Selon les organisations non gouvernementales (ONG) et les activistes, le projet de loi pourrait aussi avoir de graves implications pour ceux qui ne sont pas gay. Les migrants qui viennent chercher du travail en ville sont un groupe particulièrement vulnérable. « La police nigériane, qui est déjà réputée pour ses abus de pouvoir, pourrait ainsi violer impunément les droits des personnes gay et non gay. Dans ce contexte, les jeunes hommes et les jeunes femmes, qui, pour des raisons financières, vivent souvent entre eux dans les grandes villes, deviendront des proies faciles pour les extorqueurs », a dit M. Ugwu.

« Cette loi est pernicieuse, car elle semble ne viser que les unions homosexuelles, mais constitue en fait une attaque contre l’ensemble des droits fondamentaux », a dit le porte-parole de Human Rights Watch Graeme Reid. « La définition du ’mariage entre personnes de même sexe’ va jusqu’à inclure toute personne soupçonnée d’entretenir une relation homosexuelle. Et elle menace les défenseurs des droits humains en prenant pour cibles ceux qui défendent des causes impopulaires ».
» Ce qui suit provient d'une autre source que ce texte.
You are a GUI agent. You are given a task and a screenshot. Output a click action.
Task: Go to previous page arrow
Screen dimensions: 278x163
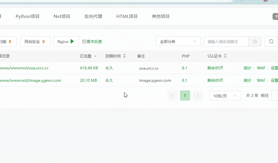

Selon Unoma Azuah, auteure et militante gay nigériane, le gouvernement devrait se concentrer sur d’autres priorités. « À mon avis, c’est une manière de détourner l’attention [de la population] des vrais problèmes et un énorme gaspillage de temps et de ressources. Quel lien y a-t-il entre les actes que deux adultes consentants posent dans l’intimité et le chômage qui paralyse le Nigeria ? Alors qu’il n’existe que quelques rares grandes routes en bon état, que l’éducation est en ruine, que l’approvisionnement en électricité est extrêmement déficient et que les denrées alimentaires et le pétrole doivent être importés en grandes quantités, les législateurs sont occupés à débattre de la nécessité d’interdire les unions homosexuelles... »

Les obstacles à l’acceptation sont difficiles à surmonter. « Les homosexuels sont victimes de discrimination de la part de leur famille, des groupes religieux et de la société en général », a dit M. Ugwu. « Il est donc compréhensible que le reste de la population ne prenne pas spontanément leur défense ».